Por Janquiel Zeni Papini | Tecnopolítica
Tem algo estranho no ar.
O governo Lula governa, entrega, cuida — e a aprovação segue travada. O país apresenta bons indicadores econômicos, a fome volta a ser enfrentada com seriedade, o Brasil retoma seu protagonismo internacional, o SUS respira, mas… algo não engrena. A pergunta que muitos evitam, mas que está na mesa: por que está tão difícil melhorar a percepção pública do governo?
A resposta não está apenas nas ações — mas na comunicação das ações.

A crise da comunicação é uma crise de conexão
Na política contemporânea, fazer não é suficiente. É preciso fazer e comunicar. E comunicar não é gritar nem anunciar — é construir sentido com as pessoas. Se não há narrativa, não há memória coletiva da ação pública. E se não há memória, não há reconhecimento.
Hoje, o discurso oficial parece falar para dentro. Reforça convicções de quem já está do lado. Mas falha em dialogar com quem está em dúvida, com quem perdeu a confiança, com quem vive anestesiado pelas urgências da vida.
Enquanto isso, os setores que operam no campo do ressentimento comunicam com precisão emocional. Utilizam símbolos simples, memes rápidos e frases curtas para ativar sentimentos. Criam vilões, alimentam mitos, fabricam certezas. E nisso, constroem força.
O caso China: uma metáfora do ruído
A viagem recente à China ilustra esse descompasso. Uma comitiva extensa, uma agenda estratégica, ganhos concretos. Mas tudo isso foi eclipsado por uma fala sobre a primeira-dama — vazada por alguém da própria equipe. A resposta pública à crise foi ruidosa, emocional e descoordenada. Acabou expondo fraquezas internas e obscurecendo os méritos da viagem.
Na política, até o silêncio é estratégia.
E quem governa não pode se comunicar como se estivesse numa briga familiar.
A comunicação do governo precisa ser símbolo, direção e comando.
Passei quase toda a minha vida do lado de dentro do “balcão” da política. E coloco “balcão” entre aspas porque política, para mim, nunca foi negócio. Sempre foi paixão, arte, compromisso com a humanidade. Uma coisa viva. Um vínculo com as pessoas. Algo muito maior que um partido.
Durante anos, vivi intensamente a prática política. Estive em campanhas, mandatos, articulações, disputas. Muitas vezes não percebia a importância da comunicação como arquitetura de percepção. Porque via tudo de perto demais. Com o olhar de quem milita. De quem sente.
Hoje, consigo observar com mais distanciamento, e por isso com mais lucidez. Estudo plataformas, acompanho tendências, entendo o jogo dos algoritmos, da estética, da atenção. E chego a uma constatação simples: não basta governar com entrega — é preciso governar com narrativa.

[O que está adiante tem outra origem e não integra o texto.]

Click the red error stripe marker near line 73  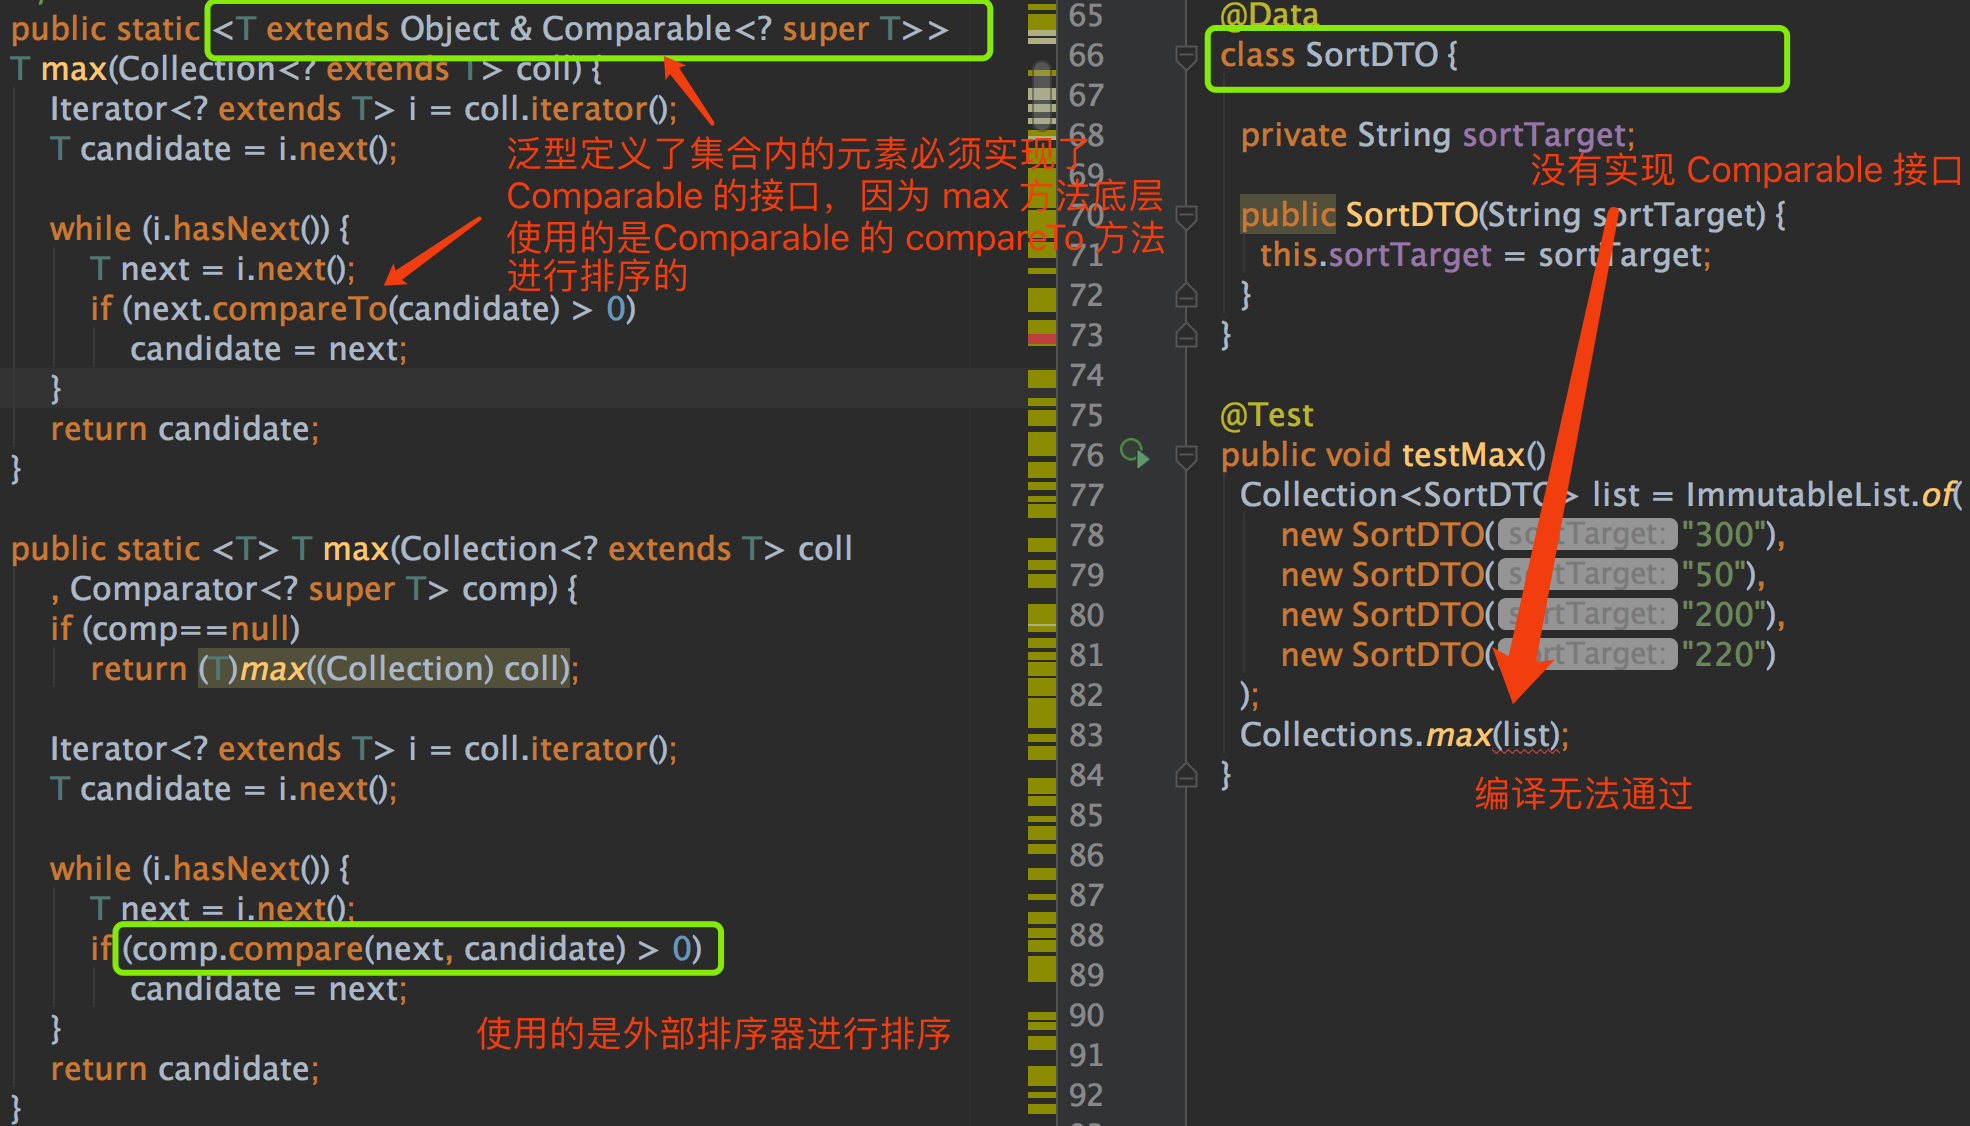coord(1040,336)
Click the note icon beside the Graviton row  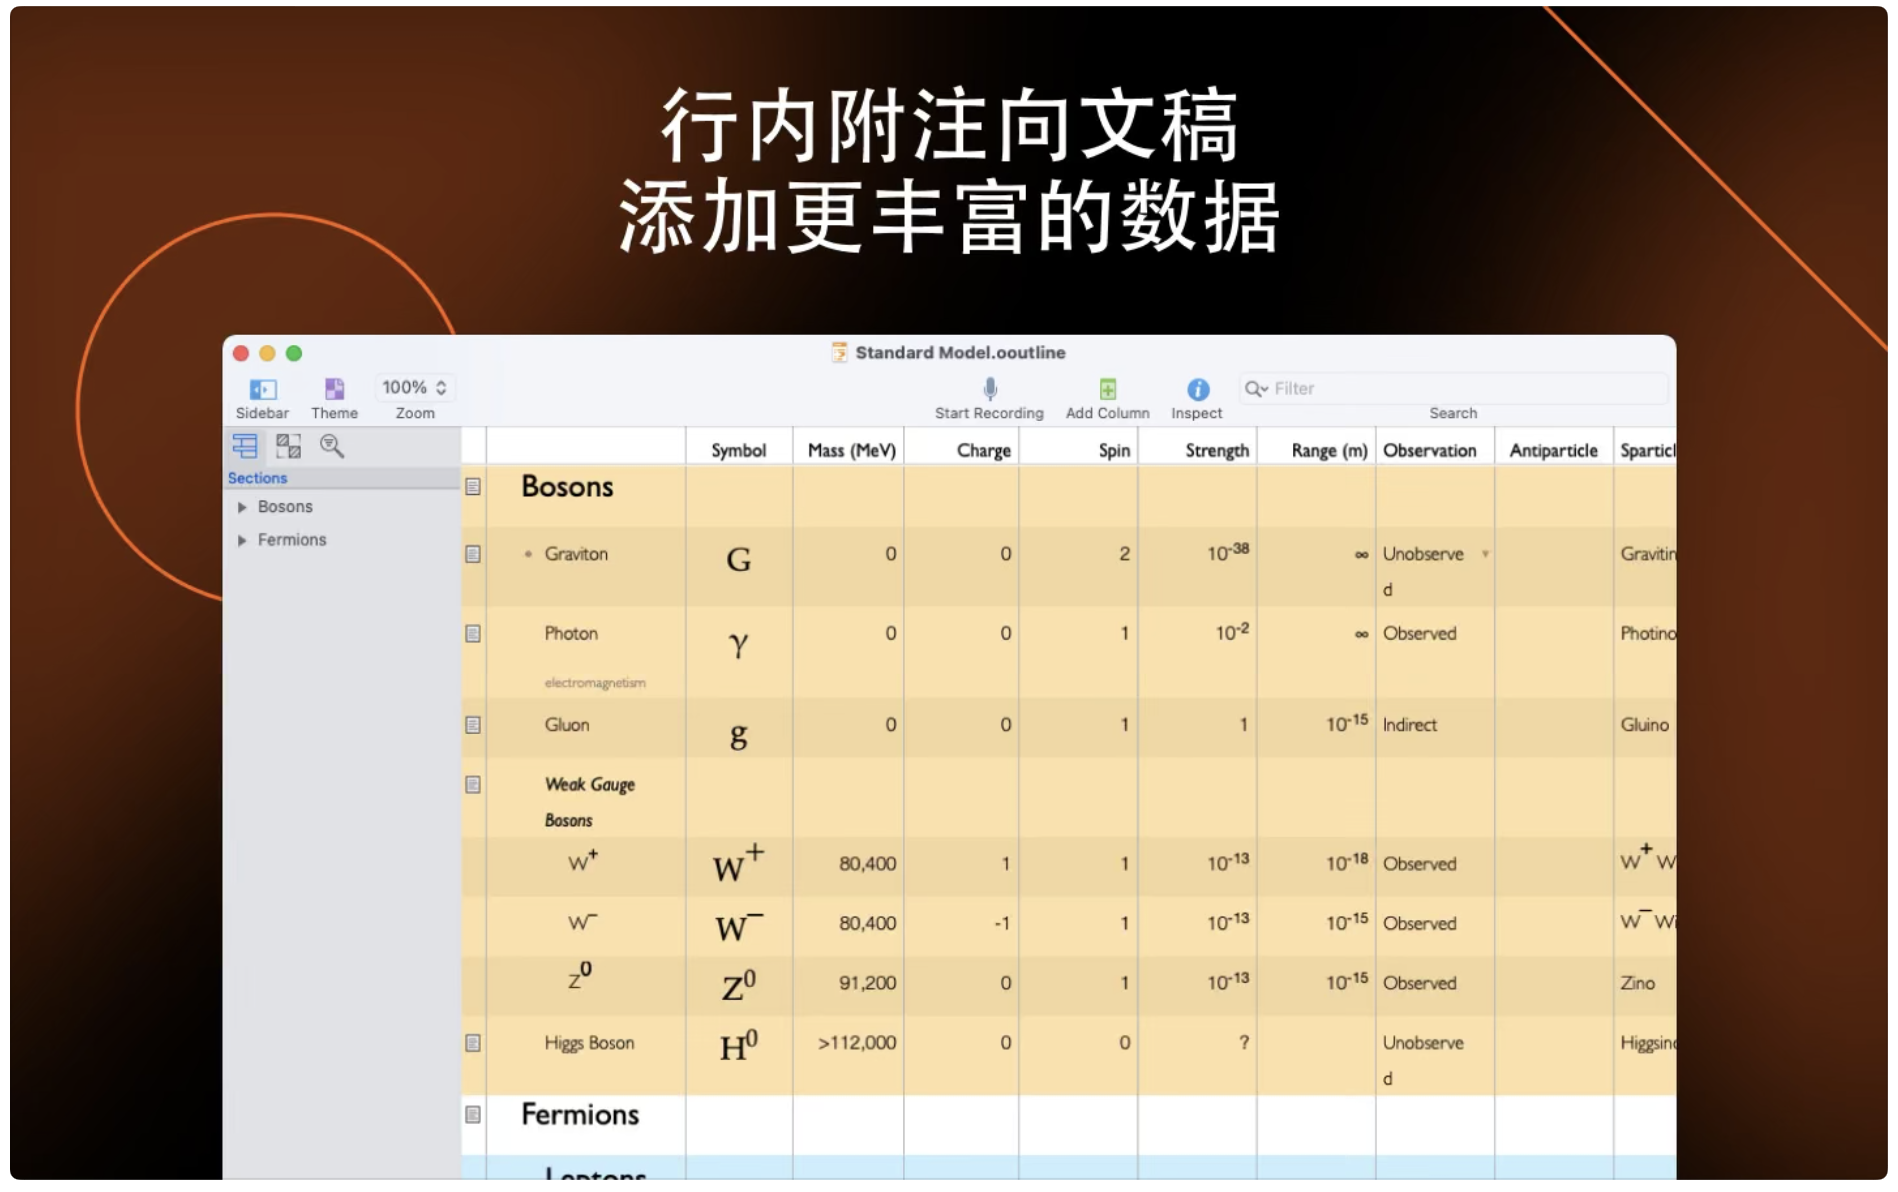(471, 554)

O Brasil de hoje precisa de campos políticos que saibam comunicar sentido
Não é uma questão de partido.
É uma questão de inteligência democrática.
O Brasil precisa de campos políticos — sejam eles quais forem — que saibam cuidar das pessoas e, ao mesmo tempo, dialogar com elas. Que saibam comunicar não apenas dados, mas direção, sensibilidade e simbolismo. Que entendam que comunicar é ouvir, é acolher, é traduzir o que se faz numa linguagem que pulsa no cotidiano das pessoas.
Governar sem comunicar é como amar sem demonstrar: o outro não sente.
E se o outro não sente, o vínculo se rompe.
A política precisa reencontrar sua capacidade de criar laços.
Não só com programas, mas com palavras.
Não só com dados, mas com afeto.
Não só com razão, mas com presença.
Enquanto isso não for entendido, seguirá difícil transformar a entrega em aprovação — e a política seguirá falando sozinha, enquanto as pessoas procuram alguém que as escute.